[Start of Text]

I knit this garment in the round, using a column of purl stitches to mark the side ‘seams’, then threw in some waist shaping and forged ahead. The random striations of color were exactly what I’d envisioned, with absolutely no pooling. And the tencel gives the fabric a lovely, silky sheen.
I did some minimal short-row bust shaping, then bound off for the front and back necklines and armholes as I came to them. The first bind-off (front neckline) meant I was now working a flat piece back and forth. That didn’t change the effect of the color, but by the time I got to the armholes and was ready to knit the front straps, those narrow sections would mean a lot of pooling.
In order to maintain the striated look through the straps, I cast on a few stitches across each bound-off area and started steeking. I worked the steeks in purl, continuing to use stockinette for the rest.
Although I did do a bit of splicing to join each new ball, I was not confident that the cut edges would felt enough to stay together, so I hand-stitched along both sides of the cutting line to reinforce them. After taking the scissors to it and cutting the steeks apart, I used a three-needle bind-off for the shoulder seams, and was on the home stretch!

[End of Text]

Exercise set:
• A. From the knitting account above, reproduce word for word the part that opens with the words containing "I knit this" and closes with "lot of pooling.".
• B. Translate this sentence from the knitting account above into Spanish: "I worked the steeks in purl, continuing to use stockinette for the rest."
• C. Continue the knitting account above from its last sentence.

[Start of Dataset content]

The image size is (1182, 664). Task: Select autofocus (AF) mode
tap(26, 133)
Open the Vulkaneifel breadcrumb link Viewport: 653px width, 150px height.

[End of Dataset content]

Answers to the exercises:
• A.
I knit this garment in the round, using a column of purl stitches to mark the side ‘seams’, then threw in some waist shaping and forged ahead. The random striations of color were exactly what I’d envisioned, with absolutely no pooling. And the tencel gives the fabric a lovely, silky sheen.
I did some minimal short-row bust shaping, then bound off for the front and back necklines and armholes as I came to them. The first bind-off (front neckline) meant I was now working a flat piece back and forth. That didn’t change the effect of the color, but by the time I got to the armholes and was ready to knit the front straps, those narrow sections would mean a lot of pooling.

• B. Trabajé los steeks en punto revés y seguí usando punto jersey para el resto.

• C.
I picked up and knit around the neckline and armholes with seed stitch to match the bottom edge, and make sure they lay nice and flat. To keep the edges from gapping or sagging, I started with the same size needles I used for the body, worked a few rows, then changed to the next size smaller, ending with a smaller size yet. The bind-off in purl finished them nicely.
And finally, after three years of (not much) spinning and three sometimes distracted weeks of knitting, the final product!
I’ve worn it several times already, and found it to be light and comfortable, and pretty cool in spite of its wool content. It’s going to see service year-round, since it will go nicely under jackets or cardigans, as well as on its own in summer.
I love it when a plan comes together!